Collected data entries
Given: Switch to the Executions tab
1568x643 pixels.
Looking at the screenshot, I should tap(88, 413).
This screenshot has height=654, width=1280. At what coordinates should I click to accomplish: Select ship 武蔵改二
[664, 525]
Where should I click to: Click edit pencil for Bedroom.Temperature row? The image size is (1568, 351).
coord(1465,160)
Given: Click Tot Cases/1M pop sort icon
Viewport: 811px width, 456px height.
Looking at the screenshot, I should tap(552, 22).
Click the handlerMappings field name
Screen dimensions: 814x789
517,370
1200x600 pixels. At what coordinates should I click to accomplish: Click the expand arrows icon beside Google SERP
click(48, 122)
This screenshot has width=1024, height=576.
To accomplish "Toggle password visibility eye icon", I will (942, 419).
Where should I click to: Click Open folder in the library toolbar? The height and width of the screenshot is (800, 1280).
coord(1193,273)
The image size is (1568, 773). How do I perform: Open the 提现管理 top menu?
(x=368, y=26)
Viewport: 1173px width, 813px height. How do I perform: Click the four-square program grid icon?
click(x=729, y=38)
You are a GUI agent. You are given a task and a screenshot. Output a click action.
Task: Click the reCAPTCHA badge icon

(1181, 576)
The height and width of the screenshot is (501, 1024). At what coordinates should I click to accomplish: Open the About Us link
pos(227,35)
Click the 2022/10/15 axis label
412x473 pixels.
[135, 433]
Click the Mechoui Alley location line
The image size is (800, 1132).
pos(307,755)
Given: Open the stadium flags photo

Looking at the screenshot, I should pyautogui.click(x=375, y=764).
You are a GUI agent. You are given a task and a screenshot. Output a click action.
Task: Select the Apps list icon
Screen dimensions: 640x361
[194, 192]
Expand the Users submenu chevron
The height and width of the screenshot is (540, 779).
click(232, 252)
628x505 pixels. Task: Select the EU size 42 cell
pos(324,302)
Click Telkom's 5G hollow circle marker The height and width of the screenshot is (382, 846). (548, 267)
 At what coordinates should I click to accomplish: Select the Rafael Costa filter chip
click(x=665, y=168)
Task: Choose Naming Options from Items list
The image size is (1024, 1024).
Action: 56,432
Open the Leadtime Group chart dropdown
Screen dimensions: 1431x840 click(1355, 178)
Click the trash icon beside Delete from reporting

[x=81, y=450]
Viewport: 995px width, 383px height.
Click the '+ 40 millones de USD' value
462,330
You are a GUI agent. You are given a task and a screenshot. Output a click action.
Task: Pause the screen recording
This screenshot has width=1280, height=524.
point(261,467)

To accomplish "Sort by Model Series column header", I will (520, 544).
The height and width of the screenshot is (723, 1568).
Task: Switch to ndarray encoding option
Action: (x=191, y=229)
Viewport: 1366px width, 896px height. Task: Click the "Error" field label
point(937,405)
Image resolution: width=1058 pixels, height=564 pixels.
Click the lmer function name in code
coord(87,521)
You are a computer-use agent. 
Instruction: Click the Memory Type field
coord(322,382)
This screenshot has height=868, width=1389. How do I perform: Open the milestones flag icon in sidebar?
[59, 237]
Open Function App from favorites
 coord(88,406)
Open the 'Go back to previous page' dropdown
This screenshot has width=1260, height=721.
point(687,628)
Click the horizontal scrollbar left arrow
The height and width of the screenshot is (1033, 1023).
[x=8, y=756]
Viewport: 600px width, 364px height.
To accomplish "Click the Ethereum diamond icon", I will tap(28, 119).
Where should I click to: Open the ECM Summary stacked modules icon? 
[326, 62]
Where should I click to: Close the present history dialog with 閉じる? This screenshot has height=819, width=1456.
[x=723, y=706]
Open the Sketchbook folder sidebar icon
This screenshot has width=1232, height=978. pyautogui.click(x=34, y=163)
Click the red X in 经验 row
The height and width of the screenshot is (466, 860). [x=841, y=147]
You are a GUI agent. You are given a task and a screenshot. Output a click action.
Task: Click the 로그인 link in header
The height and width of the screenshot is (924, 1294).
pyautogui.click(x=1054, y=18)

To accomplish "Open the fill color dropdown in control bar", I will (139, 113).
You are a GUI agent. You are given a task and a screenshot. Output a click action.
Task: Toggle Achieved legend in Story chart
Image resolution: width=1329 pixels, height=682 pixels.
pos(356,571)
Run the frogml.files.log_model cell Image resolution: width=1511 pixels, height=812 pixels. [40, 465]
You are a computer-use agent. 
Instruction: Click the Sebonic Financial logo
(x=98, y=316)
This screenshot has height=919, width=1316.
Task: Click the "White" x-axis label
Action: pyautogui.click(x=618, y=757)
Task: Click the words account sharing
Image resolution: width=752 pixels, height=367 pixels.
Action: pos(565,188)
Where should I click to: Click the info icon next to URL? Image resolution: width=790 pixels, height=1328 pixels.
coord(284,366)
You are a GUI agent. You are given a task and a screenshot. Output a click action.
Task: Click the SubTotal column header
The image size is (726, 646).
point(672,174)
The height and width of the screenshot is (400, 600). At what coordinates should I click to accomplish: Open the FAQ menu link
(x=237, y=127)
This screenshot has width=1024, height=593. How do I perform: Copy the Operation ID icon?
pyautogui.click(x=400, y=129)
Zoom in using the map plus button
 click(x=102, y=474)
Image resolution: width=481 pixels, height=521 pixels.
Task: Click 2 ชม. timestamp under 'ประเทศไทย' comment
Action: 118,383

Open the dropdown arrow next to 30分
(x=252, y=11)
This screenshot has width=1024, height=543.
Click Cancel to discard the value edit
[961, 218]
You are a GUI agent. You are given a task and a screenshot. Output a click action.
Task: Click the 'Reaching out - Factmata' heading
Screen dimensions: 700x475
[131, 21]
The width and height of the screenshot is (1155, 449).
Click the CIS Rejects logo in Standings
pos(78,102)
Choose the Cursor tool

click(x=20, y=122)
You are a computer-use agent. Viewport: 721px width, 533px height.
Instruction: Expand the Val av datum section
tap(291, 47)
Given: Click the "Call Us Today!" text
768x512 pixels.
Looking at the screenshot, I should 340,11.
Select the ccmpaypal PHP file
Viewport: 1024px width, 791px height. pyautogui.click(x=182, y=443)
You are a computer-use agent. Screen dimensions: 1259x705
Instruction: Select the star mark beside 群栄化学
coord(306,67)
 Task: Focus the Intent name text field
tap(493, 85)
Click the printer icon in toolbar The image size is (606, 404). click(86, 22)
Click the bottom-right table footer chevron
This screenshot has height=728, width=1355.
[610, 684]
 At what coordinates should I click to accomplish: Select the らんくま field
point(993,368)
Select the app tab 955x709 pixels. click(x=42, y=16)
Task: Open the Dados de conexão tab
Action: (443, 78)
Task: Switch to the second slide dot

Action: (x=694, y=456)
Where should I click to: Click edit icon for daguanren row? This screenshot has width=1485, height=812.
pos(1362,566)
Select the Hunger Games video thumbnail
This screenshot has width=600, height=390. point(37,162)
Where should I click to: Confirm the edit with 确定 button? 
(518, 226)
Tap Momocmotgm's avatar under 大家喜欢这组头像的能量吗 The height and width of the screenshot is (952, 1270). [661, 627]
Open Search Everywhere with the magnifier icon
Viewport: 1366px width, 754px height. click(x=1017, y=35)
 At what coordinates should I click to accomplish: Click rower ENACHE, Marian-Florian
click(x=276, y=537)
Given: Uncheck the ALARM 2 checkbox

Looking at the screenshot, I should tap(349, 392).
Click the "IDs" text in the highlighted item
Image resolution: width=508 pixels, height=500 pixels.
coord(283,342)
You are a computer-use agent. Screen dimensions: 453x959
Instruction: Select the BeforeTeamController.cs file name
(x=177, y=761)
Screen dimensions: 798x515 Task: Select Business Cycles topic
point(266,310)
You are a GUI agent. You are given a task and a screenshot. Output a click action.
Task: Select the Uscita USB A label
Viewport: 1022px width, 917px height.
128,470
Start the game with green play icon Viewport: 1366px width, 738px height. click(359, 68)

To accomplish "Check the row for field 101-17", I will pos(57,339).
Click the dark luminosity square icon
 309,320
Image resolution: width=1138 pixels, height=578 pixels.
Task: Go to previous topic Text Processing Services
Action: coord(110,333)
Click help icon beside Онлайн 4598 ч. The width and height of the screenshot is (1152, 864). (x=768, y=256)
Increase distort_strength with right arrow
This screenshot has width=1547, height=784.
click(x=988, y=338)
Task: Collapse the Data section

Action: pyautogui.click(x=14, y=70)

What you have to do → Every line above that holds the word "computer" should be copied out.

Written response →
You are a computer-use agent. 
You are a computer-use agent. 
You are a computer-use agent. Viewport: 721px width, 533px height.
You are a computer-use agent. Screen dimensions: 1259x705
You are a computer-use agent. Screen dimensions: 453x959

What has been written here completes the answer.